Reducing photoreceptor death in dry AMD using anti-purinergic agents
We think that a molecule called ATP is released from dying photoreceptors early in the course of age-related macular degeneration that causes and accelerates the death of neighboring cells. In addition, we predict that drugs that block the actions of ATP will slow photoreceptor death and ultimately preserve vision. This project will examine this question in an animal model of age-related macular degeneration.
Vision loss in some forms of age related macular degeneration is associated with the death of cells called photoreceptors. This project will determine whether substances released from dying photoreceptors cause the death of neighboring photoreceptors causing acceleration of vision loss. In addition we will examine whether treatments that block the actions of these released substances (called ATP) slow the death of photoreceptors and preserve vision. This project addresses a novel mechanism of photoreceptor death, and considers whether a relatively unexplored class of drug can be used in the treatment of retina disease.

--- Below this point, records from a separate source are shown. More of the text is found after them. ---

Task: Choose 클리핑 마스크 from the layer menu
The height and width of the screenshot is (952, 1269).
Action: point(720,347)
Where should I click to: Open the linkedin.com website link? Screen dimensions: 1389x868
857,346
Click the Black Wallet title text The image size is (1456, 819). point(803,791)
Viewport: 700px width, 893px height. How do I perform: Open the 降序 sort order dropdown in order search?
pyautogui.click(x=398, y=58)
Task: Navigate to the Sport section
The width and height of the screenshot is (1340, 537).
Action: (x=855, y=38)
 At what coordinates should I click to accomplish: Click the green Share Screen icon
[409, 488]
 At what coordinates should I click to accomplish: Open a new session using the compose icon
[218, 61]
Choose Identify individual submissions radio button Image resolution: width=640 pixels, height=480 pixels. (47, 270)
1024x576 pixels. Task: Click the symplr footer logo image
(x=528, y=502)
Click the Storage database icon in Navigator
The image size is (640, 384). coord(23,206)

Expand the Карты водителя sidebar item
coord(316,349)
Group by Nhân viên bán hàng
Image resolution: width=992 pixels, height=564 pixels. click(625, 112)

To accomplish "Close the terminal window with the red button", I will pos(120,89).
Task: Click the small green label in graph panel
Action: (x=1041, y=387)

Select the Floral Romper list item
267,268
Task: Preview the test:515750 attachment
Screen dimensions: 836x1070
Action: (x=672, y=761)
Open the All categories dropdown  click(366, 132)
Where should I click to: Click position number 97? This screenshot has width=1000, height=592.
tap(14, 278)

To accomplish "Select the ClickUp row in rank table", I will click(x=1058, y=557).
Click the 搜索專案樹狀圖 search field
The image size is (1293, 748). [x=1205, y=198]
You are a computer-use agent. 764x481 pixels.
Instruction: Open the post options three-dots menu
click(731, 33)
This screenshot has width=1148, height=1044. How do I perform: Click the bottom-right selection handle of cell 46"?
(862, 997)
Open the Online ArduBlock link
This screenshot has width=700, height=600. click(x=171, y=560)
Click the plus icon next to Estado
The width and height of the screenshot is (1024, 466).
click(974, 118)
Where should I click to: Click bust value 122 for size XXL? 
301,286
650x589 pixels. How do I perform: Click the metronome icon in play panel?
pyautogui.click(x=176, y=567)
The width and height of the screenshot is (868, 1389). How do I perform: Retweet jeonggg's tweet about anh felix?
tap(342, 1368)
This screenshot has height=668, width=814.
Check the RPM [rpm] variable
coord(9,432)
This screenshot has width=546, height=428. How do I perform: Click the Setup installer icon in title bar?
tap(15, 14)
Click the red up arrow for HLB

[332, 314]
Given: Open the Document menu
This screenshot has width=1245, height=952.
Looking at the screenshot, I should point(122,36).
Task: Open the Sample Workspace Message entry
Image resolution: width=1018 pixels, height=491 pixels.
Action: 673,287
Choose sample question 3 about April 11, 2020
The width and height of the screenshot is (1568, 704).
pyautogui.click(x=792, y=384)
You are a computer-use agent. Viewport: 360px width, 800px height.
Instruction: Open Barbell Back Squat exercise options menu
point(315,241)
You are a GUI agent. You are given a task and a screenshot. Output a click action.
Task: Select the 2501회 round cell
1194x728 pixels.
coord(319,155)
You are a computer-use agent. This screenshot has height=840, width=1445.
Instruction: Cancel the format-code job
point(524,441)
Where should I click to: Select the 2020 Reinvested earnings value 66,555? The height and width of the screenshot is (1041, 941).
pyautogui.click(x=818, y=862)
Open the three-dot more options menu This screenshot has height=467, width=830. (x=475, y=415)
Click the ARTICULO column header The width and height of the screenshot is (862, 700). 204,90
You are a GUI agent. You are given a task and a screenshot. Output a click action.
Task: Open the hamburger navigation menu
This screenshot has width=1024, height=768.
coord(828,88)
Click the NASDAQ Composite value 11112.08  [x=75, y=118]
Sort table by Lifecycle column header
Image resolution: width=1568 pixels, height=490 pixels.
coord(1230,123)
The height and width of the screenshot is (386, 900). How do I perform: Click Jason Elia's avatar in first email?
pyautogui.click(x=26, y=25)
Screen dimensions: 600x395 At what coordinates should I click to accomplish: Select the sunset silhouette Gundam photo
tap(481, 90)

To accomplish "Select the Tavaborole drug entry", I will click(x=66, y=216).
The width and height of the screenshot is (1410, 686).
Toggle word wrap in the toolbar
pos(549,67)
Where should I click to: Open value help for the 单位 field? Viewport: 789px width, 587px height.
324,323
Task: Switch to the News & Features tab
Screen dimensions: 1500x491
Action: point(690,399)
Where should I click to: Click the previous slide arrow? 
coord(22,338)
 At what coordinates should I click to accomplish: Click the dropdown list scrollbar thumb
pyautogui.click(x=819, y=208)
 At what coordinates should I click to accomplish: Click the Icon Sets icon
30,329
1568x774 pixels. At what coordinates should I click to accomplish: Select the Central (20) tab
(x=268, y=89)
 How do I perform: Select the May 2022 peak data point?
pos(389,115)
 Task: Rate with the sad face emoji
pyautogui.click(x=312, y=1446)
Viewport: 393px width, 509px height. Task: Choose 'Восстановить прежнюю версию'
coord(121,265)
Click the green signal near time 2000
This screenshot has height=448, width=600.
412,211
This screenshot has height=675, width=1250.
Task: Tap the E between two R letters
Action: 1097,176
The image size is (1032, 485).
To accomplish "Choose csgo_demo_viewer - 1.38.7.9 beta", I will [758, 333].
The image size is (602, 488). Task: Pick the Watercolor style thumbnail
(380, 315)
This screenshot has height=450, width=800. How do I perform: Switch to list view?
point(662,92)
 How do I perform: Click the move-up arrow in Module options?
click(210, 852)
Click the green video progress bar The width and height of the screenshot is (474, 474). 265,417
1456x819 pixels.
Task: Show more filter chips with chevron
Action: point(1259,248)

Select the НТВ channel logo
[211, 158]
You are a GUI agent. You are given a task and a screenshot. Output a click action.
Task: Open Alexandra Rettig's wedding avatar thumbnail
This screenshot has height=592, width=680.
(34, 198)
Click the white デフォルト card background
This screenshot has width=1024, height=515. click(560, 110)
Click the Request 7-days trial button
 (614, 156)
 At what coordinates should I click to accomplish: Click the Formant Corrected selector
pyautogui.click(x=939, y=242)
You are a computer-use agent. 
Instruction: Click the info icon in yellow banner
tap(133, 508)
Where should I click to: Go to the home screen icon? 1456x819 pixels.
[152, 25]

We will first examine how photoreceptors die in an animal model of age-related macular degeneration, and specifically look for evidence that a molecule called ATP is released from dying photoreceptors. Secondly, we will treat animals with novel compounds that block the actions of ATP and see whether this slows disease progression.
This is an important study because drugs that block the actions of ATP are already under intense investigation for possible use in treating pain. At the conclusion of this project, the mechanisms that are involved in photoreceptor death during age-related macular degeneration will be better understood. In addition, specific information about the value of using drugs that block the action of ATP will be known.